* SET EXERCISE:
Could you convert all of the material below into a numbered list, leaving out any blank lines?

* A block of data:
[start]
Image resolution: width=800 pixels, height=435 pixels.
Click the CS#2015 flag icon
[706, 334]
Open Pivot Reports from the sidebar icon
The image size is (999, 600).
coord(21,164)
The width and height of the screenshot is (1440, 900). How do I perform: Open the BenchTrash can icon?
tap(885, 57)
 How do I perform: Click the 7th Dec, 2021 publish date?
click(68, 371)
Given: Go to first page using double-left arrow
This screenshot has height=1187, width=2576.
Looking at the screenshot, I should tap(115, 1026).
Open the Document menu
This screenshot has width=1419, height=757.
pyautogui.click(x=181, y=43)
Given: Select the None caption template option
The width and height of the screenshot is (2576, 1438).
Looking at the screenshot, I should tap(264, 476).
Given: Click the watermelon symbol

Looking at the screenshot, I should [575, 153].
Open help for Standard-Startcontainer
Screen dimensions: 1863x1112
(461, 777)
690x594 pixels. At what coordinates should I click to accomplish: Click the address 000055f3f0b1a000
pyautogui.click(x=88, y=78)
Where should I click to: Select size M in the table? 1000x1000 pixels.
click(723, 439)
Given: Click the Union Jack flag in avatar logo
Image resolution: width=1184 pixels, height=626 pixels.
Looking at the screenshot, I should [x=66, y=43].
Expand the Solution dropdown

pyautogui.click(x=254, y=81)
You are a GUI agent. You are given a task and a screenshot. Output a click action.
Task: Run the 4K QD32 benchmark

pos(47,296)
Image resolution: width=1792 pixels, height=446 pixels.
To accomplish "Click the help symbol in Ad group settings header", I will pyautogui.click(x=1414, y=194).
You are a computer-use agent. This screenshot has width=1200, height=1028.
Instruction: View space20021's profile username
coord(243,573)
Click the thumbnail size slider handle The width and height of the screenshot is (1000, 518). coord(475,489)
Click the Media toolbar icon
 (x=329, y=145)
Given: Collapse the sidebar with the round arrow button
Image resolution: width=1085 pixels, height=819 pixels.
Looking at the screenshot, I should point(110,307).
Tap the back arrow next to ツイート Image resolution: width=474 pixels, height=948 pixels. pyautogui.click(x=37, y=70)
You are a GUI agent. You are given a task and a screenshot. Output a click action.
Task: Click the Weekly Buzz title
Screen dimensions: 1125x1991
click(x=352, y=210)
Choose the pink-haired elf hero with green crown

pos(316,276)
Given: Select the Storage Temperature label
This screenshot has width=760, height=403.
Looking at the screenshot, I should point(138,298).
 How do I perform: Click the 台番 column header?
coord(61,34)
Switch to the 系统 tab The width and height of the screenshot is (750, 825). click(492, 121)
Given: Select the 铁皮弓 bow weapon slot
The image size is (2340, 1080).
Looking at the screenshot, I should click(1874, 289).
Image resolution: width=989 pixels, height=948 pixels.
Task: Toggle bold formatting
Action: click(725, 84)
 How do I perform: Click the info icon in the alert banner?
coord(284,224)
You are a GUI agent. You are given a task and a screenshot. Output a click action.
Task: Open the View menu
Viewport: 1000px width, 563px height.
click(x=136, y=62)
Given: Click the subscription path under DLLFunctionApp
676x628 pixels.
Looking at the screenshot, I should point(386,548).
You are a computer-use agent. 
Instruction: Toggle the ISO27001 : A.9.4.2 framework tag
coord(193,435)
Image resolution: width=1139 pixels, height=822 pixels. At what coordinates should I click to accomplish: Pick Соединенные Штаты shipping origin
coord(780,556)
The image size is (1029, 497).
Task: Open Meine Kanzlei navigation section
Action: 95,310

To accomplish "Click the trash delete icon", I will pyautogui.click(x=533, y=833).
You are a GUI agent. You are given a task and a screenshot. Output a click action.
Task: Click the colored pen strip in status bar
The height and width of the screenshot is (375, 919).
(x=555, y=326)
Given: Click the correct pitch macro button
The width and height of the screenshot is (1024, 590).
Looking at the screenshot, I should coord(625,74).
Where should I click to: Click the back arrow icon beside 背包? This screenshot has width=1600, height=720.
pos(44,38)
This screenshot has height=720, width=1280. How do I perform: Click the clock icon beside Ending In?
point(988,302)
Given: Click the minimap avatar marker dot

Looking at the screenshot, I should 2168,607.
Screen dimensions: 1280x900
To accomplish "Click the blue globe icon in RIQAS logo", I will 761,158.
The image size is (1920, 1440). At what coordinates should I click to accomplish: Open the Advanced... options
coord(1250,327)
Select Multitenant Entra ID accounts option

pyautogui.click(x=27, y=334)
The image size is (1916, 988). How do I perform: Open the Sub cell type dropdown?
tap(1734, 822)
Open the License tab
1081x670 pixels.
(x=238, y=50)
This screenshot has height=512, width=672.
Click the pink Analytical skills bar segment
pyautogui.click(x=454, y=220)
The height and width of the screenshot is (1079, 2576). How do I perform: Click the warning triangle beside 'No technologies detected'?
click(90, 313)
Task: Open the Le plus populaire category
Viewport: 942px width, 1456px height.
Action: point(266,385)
[end]
* FINISHED EXERCISE:
1. Image resolution: width=800 pixels, height=435 pixels.
2. Click the CS#2015 flag icon
3. [706, 334]
4. Open Pivot Reports from the sidebar icon
5. The image size is (999, 600).
6. coord(21,164)
7. The width and height of the screenshot is (1440, 900). How do I perform: Open the BenchTrash can icon?
8. tap(885, 57)
9.  How do I perform: Click the 7th Dec, 2021 publish date?
10. click(68, 371)
11. Given: Go to first page using double-left arrow
12. This screenshot has height=1187, width=2576.
13. Looking at the screenshot, I should tap(115, 1026).
14. Open the Document menu
15. This screenshot has width=1419, height=757.
16. pyautogui.click(x=181, y=43)
17. Given: Select the None caption template option
18. The width and height of the screenshot is (2576, 1438).
19. Looking at the screenshot, I should tap(264, 476).
20. Given: Click the watermelon symbol
21. Looking at the screenshot, I should [575, 153].
22. Open help for Standard-Startcontainer
23. Screen dimensions: 1863x1112
24. (461, 777)
25. 690x594 pixels. At what coordinates should I click to accomplish: Click the address 000055f3f0b1a000
26. pyautogui.click(x=88, y=78)
27. Where should I click to: Select size M in the table? 1000x1000 pixels.
28. click(723, 439)
29. Given: Click the Union Jack flag in avatar logo
30. Image resolution: width=1184 pixels, height=626 pixels.
31. Looking at the screenshot, I should [x=66, y=43].
32. Expand the Solution dropdown
33. pyautogui.click(x=254, y=81)
34. You are a GUI agent. You are given a task and a screenshot. Output a click action.
35. Task: Run the 4K QD32 benchmark
36. pos(47,296)
37. Image resolution: width=1792 pixels, height=446 pixels.
38. To accomplish "Click the help symbol in Ad group settings header", I will pyautogui.click(x=1414, y=194).
39. You are a computer-use agent. This screenshot has width=1200, height=1028.
40. Instruction: View space20021's profile username
41. coord(243,573)
42. Click the thumbnail size slider handle The width and height of the screenshot is (1000, 518). coord(475,489)
43. Click the Media toolbar icon
44.  (x=329, y=145)
45. Given: Collapse the sidebar with the round arrow button
46. Image resolution: width=1085 pixels, height=819 pixels.
47. Looking at the screenshot, I should point(110,307).
48. Tap the back arrow next to ツイート Image resolution: width=474 pixels, height=948 pixels. pyautogui.click(x=37, y=70)
49. You are a GUI agent. You are given a task and a screenshot. Output a click action.
50. Task: Click the Weekly Buzz title
51. Screen dimensions: 1125x1991
52. click(x=352, y=210)
53. Choose the pink-haired elf hero with green crown
54. pos(316,276)
55. Given: Select the Storage Temperature label
56. This screenshot has width=760, height=403.
57. Looking at the screenshot, I should point(138,298).
58.  How do I perform: Click the 台番 column header?
59. coord(61,34)
60. Switch to the 系统 tab The width and height of the screenshot is (750, 825). click(492, 121)
61. Given: Select the 铁皮弓 bow weapon slot
62. The image size is (2340, 1080).
63. Looking at the screenshot, I should click(1874, 289).
64. Image resolution: width=989 pixels, height=948 pixels.
65. Task: Toggle bold formatting
66. Action: click(725, 84)
67.  How do I perform: Click the info icon in the alert banner?
68. coord(284,224)
69. You are a GUI agent. You are given a task and a screenshot. Output a click action.
70. Task: Open the View menu
71. Viewport: 1000px width, 563px height.
72. click(x=136, y=62)
73. Given: Click the subscription path under DLLFunctionApp
74. 676x628 pixels.
75. Looking at the screenshot, I should point(386,548).
76. You are a computer-use agent. 
77. Instruction: Toggle the ISO27001 : A.9.4.2 framework tag
78. coord(193,435)
79. Image resolution: width=1139 pixels, height=822 pixels. At what coordinates should I click to accomplish: Pick Соединенные Штаты shipping origin
80. coord(780,556)
81. The image size is (1029, 497).
82. Task: Open Meine Kanzlei navigation section
83. Action: 95,310
84. To accomplish "Click the trash delete icon", I will pyautogui.click(x=533, y=833).
85. You are a GUI agent. You are given a task and a screenshot. Output a click action.
86. Task: Click the colored pen strip in status bar
87. The height and width of the screenshot is (375, 919).
88. (x=555, y=326)
89. Given: Click the correct pitch macro button
90. The width and height of the screenshot is (1024, 590).
91. Looking at the screenshot, I should coord(625,74).
92. Where should I click to: Click the back arrow icon beside 背包? This screenshot has width=1600, height=720.
93. pos(44,38)
94. This screenshot has height=720, width=1280. How do I perform: Click the clock icon beside Ending In?
95. point(988,302)
96. Given: Click the minimap avatar marker dot
97. Looking at the screenshot, I should 2168,607.
98. Screen dimensions: 1280x900
99. To accomplish "Click the blue globe icon in RIQAS logo", I will 761,158.
100. The image size is (1920, 1440). At what coordinates should I click to accomplish: Open the Advanced... options
101. coord(1250,327)
102. Select Multitenant Entra ID accounts option
103. pyautogui.click(x=27, y=334)
104. The image size is (1916, 988). How do I perform: Open the Sub cell type dropdown?
105. tap(1734, 822)
106. Open the License tab
107. 1081x670 pixels.
108. (x=238, y=50)
109. This screenshot has height=512, width=672.
110. Click the pink Analytical skills bar segment
111. pyautogui.click(x=454, y=220)
112. The height and width of the screenshot is (1079, 2576). How do I perform: Click the warning triangle beside 'No technologies detected'?
113. click(90, 313)
114. Task: Open the Le plus populaire category
115. Viewport: 942px width, 1456px height.
116. Action: point(266,385)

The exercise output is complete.